[Stored data entries]
══════════════════════════════

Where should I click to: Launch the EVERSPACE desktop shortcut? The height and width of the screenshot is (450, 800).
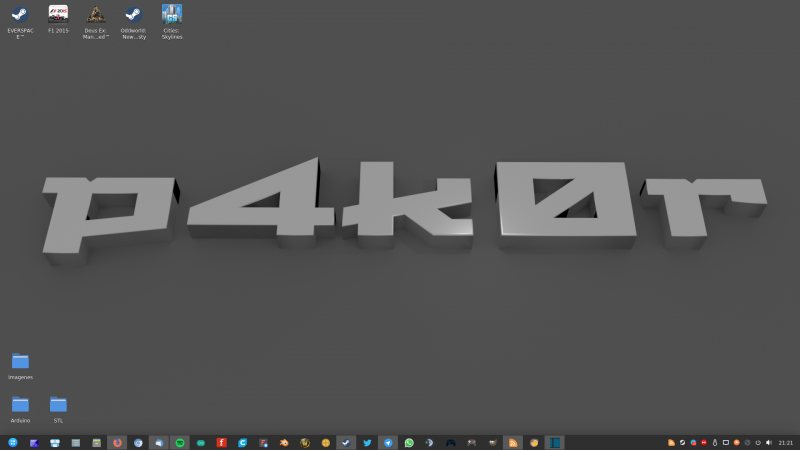pos(19,15)
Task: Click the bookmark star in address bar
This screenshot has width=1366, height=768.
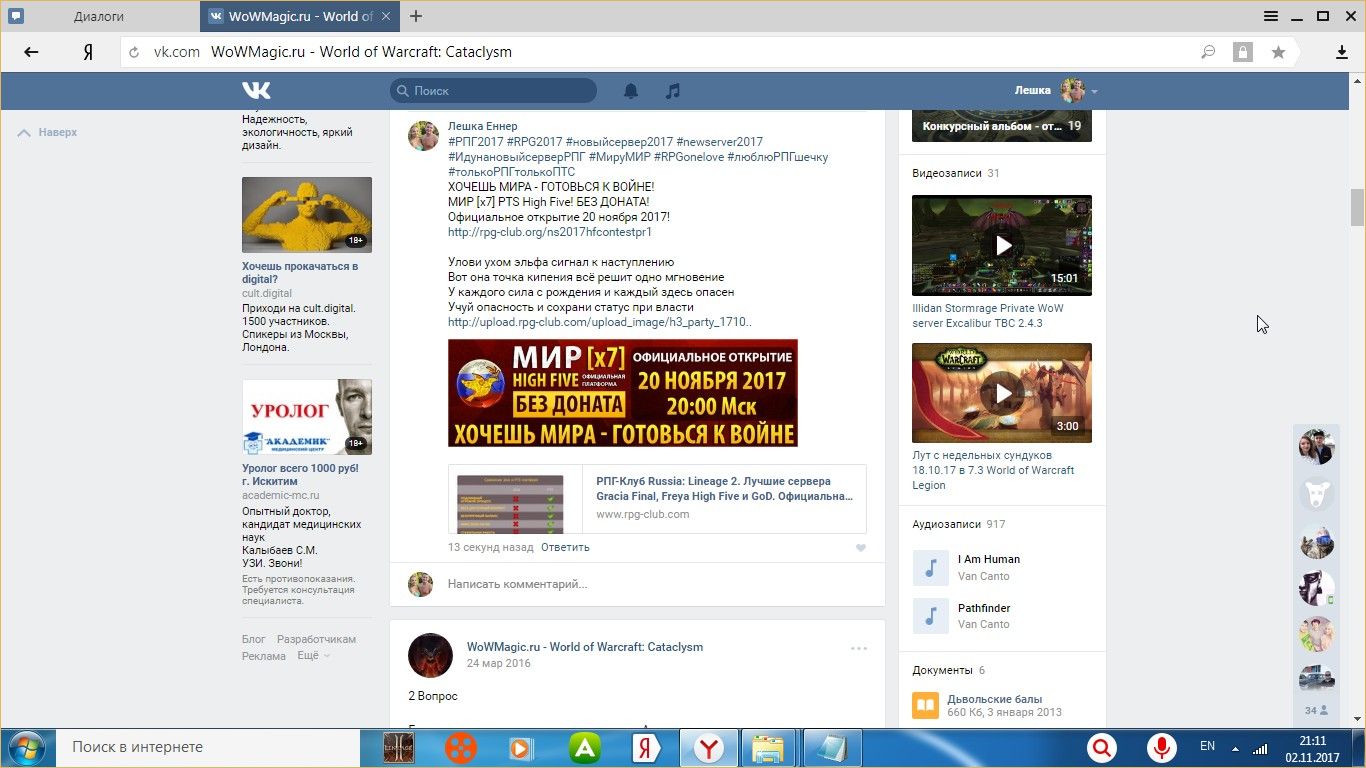Action: [x=1278, y=52]
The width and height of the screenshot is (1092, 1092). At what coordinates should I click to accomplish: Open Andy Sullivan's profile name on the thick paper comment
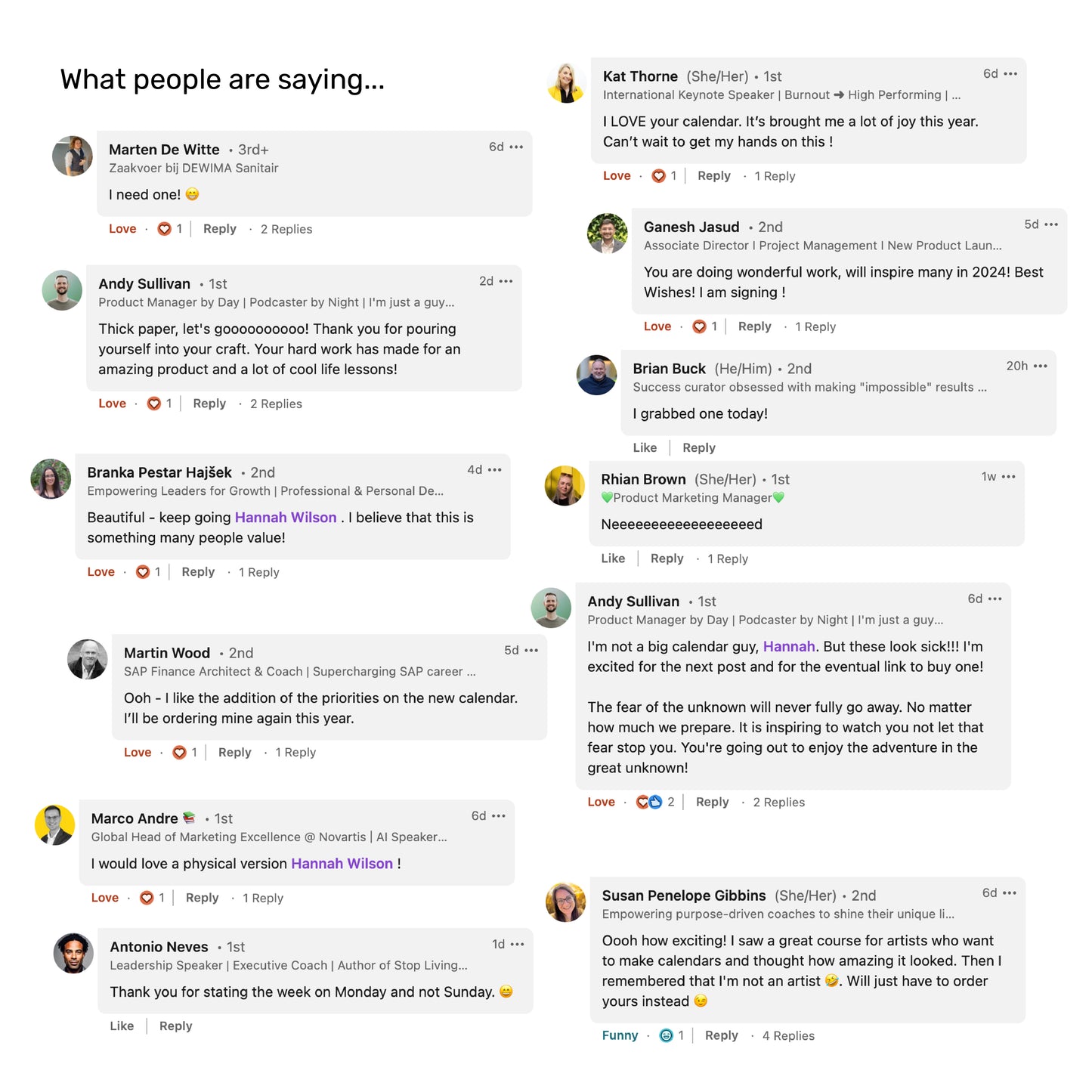(144, 284)
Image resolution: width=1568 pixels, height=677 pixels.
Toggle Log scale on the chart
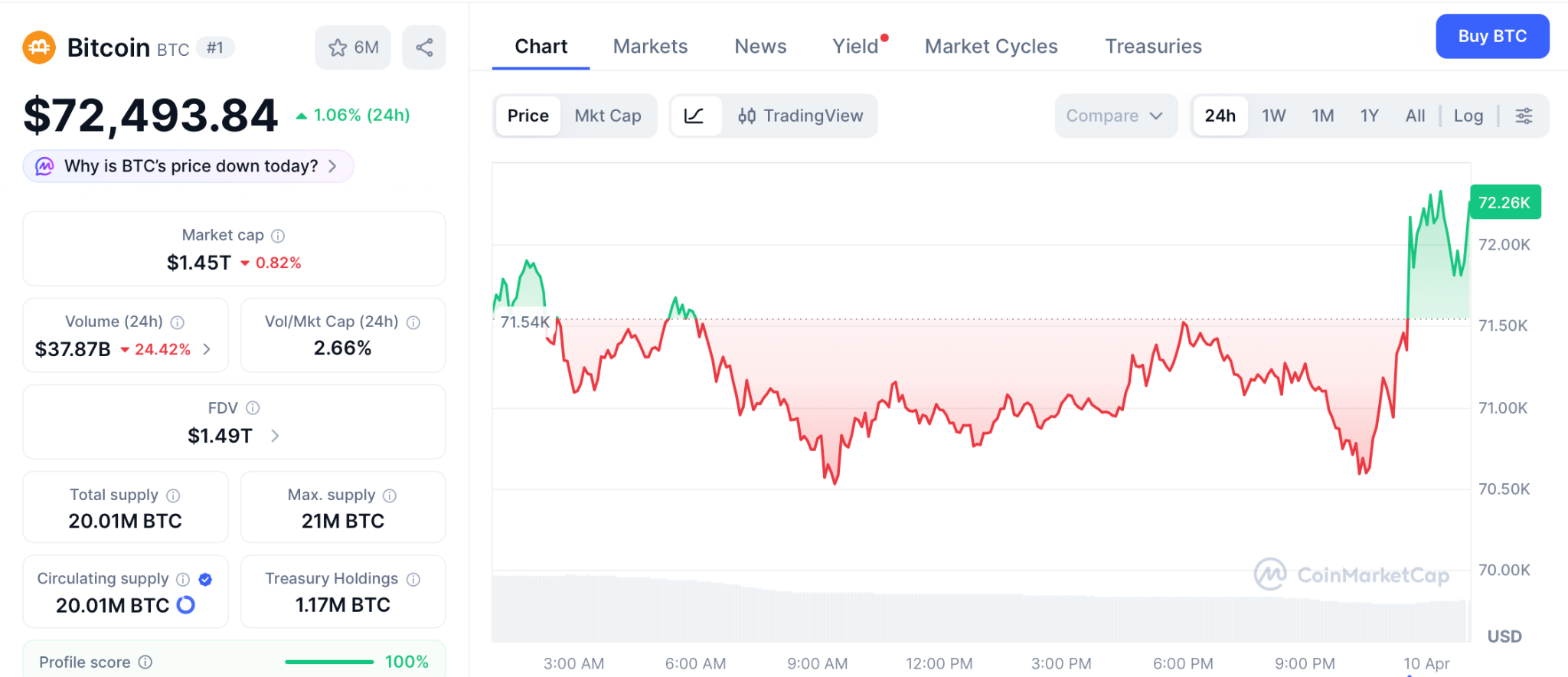coord(1468,116)
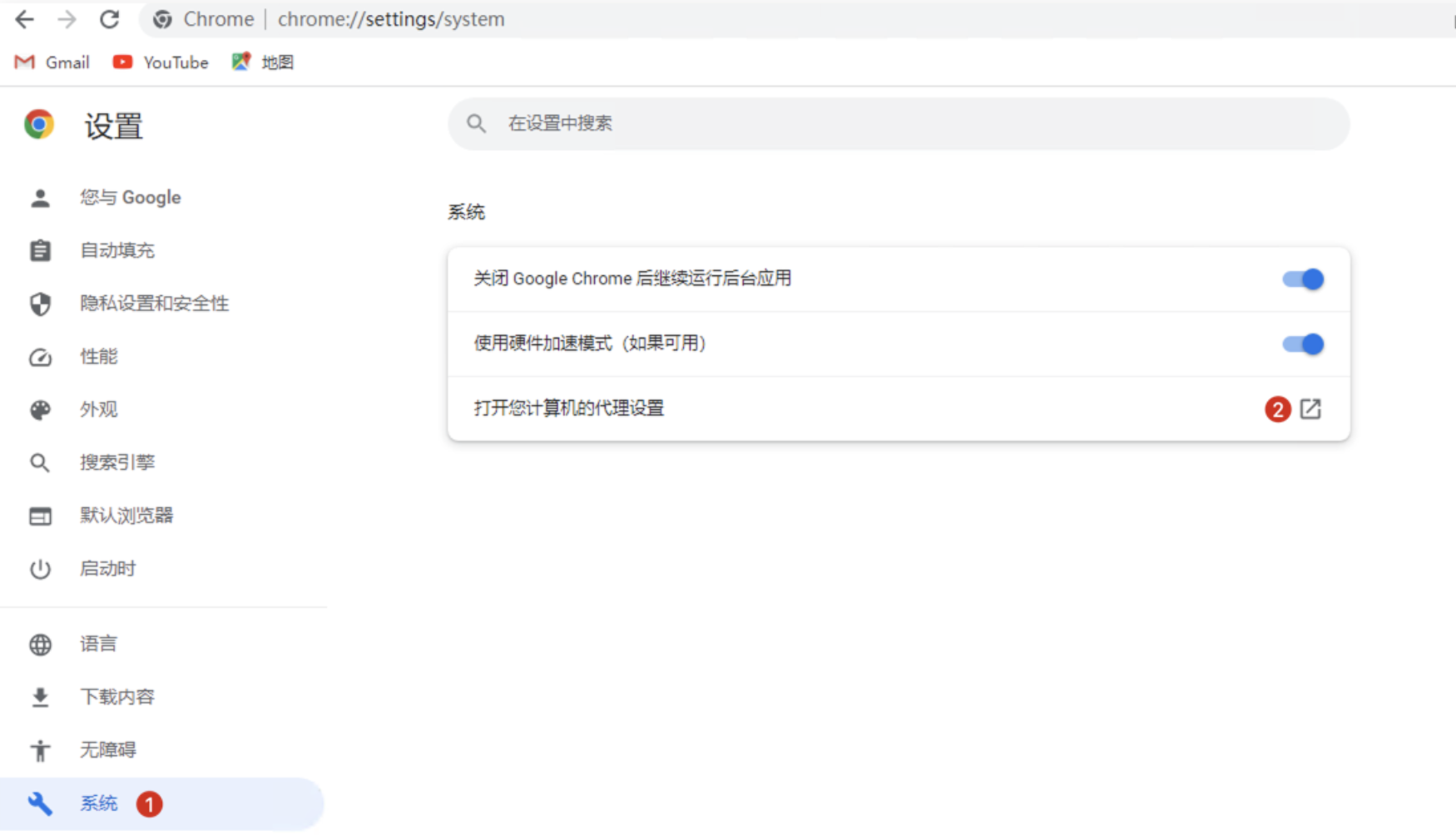Toggle 关闭 Google Chrome 后继续运行后台应用 switch
This screenshot has height=840, width=1456.
coord(1302,279)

══════════════════════════════

• [WORK REQUIRED]:
Only one thing is required here: an exact copy of the lines from the one bearing "The width and" through the final line above, both included, with pictures left out.

• [RESPONSE TO THE TASK]:
The width and height of the screenshot is (1092, 1092). At what coordinates should I click to accomplish: Open Andy Sullivan's profile name on the thick paper comment
(144, 284)
Image resolution: width=1568 pixels, height=677 pixels.
Toggle Log scale on the chart
coord(1468,116)
Toggle 关闭 Google Chrome 后继续运行后台应用 switch
This screenshot has height=840, width=1456.
coord(1302,279)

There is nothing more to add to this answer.